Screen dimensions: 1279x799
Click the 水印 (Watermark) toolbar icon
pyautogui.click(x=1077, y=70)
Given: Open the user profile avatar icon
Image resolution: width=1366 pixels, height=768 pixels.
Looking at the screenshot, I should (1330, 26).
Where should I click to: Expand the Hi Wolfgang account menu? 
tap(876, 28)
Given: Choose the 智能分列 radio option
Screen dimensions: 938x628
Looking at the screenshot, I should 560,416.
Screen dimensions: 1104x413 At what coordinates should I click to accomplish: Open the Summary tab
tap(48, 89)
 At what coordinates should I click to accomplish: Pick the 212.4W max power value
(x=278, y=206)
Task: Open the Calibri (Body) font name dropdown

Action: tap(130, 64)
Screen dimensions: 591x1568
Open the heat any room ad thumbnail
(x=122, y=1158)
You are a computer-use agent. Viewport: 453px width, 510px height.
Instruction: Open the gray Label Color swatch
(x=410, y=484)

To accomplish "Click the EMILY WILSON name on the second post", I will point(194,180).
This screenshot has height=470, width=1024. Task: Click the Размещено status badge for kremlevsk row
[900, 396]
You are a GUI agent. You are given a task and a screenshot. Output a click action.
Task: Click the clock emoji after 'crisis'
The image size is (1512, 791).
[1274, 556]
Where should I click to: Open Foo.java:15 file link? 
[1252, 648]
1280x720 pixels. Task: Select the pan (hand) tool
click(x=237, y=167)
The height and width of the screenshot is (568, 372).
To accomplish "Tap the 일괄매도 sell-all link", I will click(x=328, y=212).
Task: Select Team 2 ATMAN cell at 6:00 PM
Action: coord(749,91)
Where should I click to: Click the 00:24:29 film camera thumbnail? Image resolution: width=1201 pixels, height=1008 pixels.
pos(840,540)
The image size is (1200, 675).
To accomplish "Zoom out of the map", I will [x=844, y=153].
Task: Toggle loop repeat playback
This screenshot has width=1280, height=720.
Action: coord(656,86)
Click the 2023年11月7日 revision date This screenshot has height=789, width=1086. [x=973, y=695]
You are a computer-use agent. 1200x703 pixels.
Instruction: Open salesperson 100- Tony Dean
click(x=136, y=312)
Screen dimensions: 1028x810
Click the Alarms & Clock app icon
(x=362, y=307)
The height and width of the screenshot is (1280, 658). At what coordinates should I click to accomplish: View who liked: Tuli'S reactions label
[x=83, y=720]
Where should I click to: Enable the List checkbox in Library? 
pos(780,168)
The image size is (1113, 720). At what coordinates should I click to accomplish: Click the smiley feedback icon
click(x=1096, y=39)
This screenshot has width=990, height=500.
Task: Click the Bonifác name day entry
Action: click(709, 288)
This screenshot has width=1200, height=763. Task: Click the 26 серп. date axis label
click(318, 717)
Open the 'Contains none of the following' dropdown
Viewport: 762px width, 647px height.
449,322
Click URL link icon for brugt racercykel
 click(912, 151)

→ WORK INSTRUCTIONS
Exact retyping of all the entries is required.

→ WRITTEN SOLUTION
Screen dimensions: 1279x799
Click the 水印 (Watermark) toolbar icon
pyautogui.click(x=1077, y=70)
Given: Open the user profile avatar icon
Image resolution: width=1366 pixels, height=768 pixels.
Looking at the screenshot, I should (1330, 26).
Where should I click to: Expand the Hi Wolfgang account menu? 
tap(876, 28)
Given: Choose the 智能分列 radio option
Screen dimensions: 938x628
Looking at the screenshot, I should 560,416.
Screen dimensions: 1104x413 At what coordinates should I click to accomplish: Open the Summary tab
tap(48, 89)
 At what coordinates should I click to accomplish: Pick the 212.4W max power value
(x=278, y=206)
Task: Open the Calibri (Body) font name dropdown

Action: tap(130, 64)
Screen dimensions: 591x1568
Open the heat any room ad thumbnail
(x=122, y=1158)
You are a computer-use agent. Viewport: 453px width, 510px height.
Instruction: Open the gray Label Color swatch
(x=410, y=484)

To accomplish "Click the EMILY WILSON name on the second post", I will point(194,180).
This screenshot has height=470, width=1024. Task: Click the Размещено status badge for kremlevsk row
[900, 396]
You are a GUI agent. You are given a task and a screenshot. Output a click action.
Task: Click the clock emoji after 'crisis'
The image size is (1512, 791).
[1274, 556]
Where should I click to: Open Foo.java:15 file link? 
[1252, 648]
1280x720 pixels. Task: Select the pan (hand) tool
click(x=237, y=167)
The height and width of the screenshot is (568, 372).
To accomplish "Tap the 일괄매도 sell-all link", I will click(x=328, y=212).
Task: Select Team 2 ATMAN cell at 6:00 PM
Action: coord(749,91)
Where should I click to: Click the 00:24:29 film camera thumbnail? Image resolution: width=1201 pixels, height=1008 pixels.
pos(840,540)
The image size is (1200, 675).
To accomplish "Zoom out of the map", I will [x=844, y=153].
Task: Toggle loop repeat playback
This screenshot has width=1280, height=720.
Action: coord(656,86)
Click the 2023年11月7日 revision date This screenshot has height=789, width=1086. [x=973, y=695]
You are a computer-use agent. 1200x703 pixels.
Instruction: Open salesperson 100- Tony Dean
click(x=136, y=312)
Screen dimensions: 1028x810
Click the Alarms & Clock app icon
(x=362, y=307)
The height and width of the screenshot is (1280, 658). At what coordinates should I click to accomplish: View who liked: Tuli'S reactions label
[x=83, y=720]
Where should I click to: Enable the List checkbox in Library? 
pos(780,168)
The image size is (1113, 720). At what coordinates should I click to accomplish: Click the smiley feedback icon
click(x=1096, y=39)
This screenshot has width=990, height=500.
Task: Click the Bonifác name day entry
Action: click(709, 288)
This screenshot has width=1200, height=763. Task: Click the 26 серп. date axis label
click(318, 717)
Open the 'Contains none of the following' dropdown
Viewport: 762px width, 647px height.
449,322
Click URL link icon for brugt racercykel
 click(912, 151)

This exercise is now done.